Precompilation? - Githubissues

no-context / moo

Optimised tokenizer/lexer generator! 🐄 Uses /y for performance. Moo.

BSD 3-Clause "New" or "Revised" License

817 stars 65 forks source link

Precompilation? #130

Open nebrelbug opened 4 years ago

nebrelbug commented 4 years ago

I'd love to use Moo for a library I'm building, but it needs to be extremely lightweight (even more than 4KB minzipped).

Is there a possibility of adding an option to precompile, a step which would basically moo.compile a grammar and then output a generated, more lightweight JS file that could be tweaked and customized?

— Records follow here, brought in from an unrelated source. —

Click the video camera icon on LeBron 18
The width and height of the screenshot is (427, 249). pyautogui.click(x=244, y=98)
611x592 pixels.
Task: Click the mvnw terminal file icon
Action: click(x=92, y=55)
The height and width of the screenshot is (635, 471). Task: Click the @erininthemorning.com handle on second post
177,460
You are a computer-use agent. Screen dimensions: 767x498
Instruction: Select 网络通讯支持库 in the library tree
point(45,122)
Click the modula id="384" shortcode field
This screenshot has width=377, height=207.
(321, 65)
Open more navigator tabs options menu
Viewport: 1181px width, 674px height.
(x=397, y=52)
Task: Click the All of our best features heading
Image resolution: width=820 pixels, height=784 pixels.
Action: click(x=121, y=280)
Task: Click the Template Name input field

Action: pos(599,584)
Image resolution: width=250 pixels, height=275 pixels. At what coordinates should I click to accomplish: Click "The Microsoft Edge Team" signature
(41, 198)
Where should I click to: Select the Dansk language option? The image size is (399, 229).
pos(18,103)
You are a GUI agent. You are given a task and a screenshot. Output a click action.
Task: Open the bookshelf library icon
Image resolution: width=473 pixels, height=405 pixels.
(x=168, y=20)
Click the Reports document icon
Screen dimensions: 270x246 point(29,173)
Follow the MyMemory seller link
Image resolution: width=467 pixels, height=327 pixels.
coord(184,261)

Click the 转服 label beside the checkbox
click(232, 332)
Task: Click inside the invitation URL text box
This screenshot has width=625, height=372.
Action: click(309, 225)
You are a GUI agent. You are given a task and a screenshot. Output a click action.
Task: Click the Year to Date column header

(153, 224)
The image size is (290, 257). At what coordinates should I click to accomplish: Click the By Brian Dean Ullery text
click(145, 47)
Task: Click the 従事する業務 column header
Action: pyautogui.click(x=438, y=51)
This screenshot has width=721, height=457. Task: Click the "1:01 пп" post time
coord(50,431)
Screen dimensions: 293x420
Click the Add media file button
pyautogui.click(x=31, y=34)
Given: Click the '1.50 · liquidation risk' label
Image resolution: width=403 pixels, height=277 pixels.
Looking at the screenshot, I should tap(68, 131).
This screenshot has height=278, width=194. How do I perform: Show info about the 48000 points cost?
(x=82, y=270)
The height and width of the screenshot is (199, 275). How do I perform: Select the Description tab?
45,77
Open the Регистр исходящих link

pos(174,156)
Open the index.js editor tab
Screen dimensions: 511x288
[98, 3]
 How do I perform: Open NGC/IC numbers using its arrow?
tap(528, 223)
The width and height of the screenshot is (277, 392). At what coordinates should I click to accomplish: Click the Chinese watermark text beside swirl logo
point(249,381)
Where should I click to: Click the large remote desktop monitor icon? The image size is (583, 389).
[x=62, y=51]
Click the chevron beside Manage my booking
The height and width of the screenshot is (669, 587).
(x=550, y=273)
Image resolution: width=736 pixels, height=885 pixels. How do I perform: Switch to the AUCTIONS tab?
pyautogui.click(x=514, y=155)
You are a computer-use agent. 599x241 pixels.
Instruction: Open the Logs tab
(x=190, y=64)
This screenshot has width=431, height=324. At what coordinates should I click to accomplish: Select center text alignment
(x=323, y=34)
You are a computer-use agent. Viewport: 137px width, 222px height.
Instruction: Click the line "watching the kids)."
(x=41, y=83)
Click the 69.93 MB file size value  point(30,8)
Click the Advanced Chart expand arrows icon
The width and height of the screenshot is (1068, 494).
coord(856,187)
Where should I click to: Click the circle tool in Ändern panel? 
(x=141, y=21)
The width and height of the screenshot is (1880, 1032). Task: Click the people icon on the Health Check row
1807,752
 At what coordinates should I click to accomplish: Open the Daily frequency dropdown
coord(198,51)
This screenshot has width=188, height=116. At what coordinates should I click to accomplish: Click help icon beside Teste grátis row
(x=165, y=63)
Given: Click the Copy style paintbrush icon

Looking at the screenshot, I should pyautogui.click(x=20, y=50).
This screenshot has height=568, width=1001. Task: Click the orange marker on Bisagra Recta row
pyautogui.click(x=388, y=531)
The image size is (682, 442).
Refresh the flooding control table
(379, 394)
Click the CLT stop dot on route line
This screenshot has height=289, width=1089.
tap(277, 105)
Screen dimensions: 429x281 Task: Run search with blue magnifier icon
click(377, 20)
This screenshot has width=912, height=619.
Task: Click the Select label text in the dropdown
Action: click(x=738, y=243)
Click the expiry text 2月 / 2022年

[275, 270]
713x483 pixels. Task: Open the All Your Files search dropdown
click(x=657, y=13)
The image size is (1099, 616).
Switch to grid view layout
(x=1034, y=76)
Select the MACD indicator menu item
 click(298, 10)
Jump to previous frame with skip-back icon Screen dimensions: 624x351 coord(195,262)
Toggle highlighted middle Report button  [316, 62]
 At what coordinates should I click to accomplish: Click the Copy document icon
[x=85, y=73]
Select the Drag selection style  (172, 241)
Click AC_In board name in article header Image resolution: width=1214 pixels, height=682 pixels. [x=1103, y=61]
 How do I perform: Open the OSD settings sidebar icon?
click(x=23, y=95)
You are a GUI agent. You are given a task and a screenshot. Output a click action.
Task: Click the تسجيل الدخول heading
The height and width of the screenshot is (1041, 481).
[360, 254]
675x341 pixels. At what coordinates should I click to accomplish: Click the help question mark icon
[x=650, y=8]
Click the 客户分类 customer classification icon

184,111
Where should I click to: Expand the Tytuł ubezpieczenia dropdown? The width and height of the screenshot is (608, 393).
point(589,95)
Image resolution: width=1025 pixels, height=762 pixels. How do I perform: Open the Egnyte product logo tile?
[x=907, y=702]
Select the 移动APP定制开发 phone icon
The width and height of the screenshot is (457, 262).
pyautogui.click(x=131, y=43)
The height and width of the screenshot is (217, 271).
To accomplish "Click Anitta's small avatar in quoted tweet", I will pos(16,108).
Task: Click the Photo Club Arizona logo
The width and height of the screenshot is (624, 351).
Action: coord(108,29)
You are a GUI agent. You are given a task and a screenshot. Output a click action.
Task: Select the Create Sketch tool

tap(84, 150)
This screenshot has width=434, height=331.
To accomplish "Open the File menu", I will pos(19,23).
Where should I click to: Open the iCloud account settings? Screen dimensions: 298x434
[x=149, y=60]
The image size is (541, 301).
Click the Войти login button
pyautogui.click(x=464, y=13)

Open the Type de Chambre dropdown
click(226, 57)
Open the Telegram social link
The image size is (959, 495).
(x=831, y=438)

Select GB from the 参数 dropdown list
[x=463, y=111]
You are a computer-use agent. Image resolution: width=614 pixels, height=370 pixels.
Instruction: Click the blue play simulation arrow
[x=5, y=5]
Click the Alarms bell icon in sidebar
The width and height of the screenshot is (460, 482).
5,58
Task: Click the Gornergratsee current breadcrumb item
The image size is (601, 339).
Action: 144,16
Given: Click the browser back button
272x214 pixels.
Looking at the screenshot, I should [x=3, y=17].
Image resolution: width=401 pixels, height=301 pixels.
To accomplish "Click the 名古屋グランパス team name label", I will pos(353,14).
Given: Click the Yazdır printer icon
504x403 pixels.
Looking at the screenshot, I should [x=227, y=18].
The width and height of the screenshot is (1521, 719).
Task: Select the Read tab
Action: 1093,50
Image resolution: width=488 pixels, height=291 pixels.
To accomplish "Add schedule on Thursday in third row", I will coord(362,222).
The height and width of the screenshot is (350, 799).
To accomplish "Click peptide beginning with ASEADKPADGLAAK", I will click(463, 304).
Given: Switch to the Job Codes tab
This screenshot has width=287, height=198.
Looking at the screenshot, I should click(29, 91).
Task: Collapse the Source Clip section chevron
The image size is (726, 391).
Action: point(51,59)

tjvr commented 4 years ago

It's not something we've thought about.

I haven't checked in detail, but I would guess about half of Moo's source code deals with compilation. The other half is used at runtime. Would 1–2K be small enough? (Of course, this is in addition to the tokenizer RegExp itself.)

_{Sent with GitHawk}

nebrelbug commented 4 years ago

Yes, I think it would. I was also thinking that once I generated a new JS file, I could tweak some things by hand, like removing features I don't need.

bd82 commented 4 years ago

Would Tree-Shaking assist here?

https://github.com/rollup/rollup#tree-shaking

nebrelbug commented 4 years ago

@bd82 I don't think so, because I want to find a way to have some things (like building the RegExp) happen before runtime.

It would be great if there was some way to just save the lexer in a separate JS file after generation.

tjvr commented 4 years ago

Just for fun, here's a Gist which provides a silly (albeit working) approach to compiling a Moo lexer.

It's silly because it extracts the Lexer and LexerIterator class definitions from inside moo.js in a rather gross way. I doubt we'd ever consider merging this code 🙃 If we wanted to support this properly, we'd probably want to split up moo.js into two or three parts: in particular, you'd want the runtime structures (i.e. the Lexer class) to be separate from everything that builds the tokenizer, so that you can import just the runtime in your code.

Some stats:

moo.js is 17682 bytes, 4949 gzipped.
A tiny example tokenizer is 5981 bytes, 1817 gzipped.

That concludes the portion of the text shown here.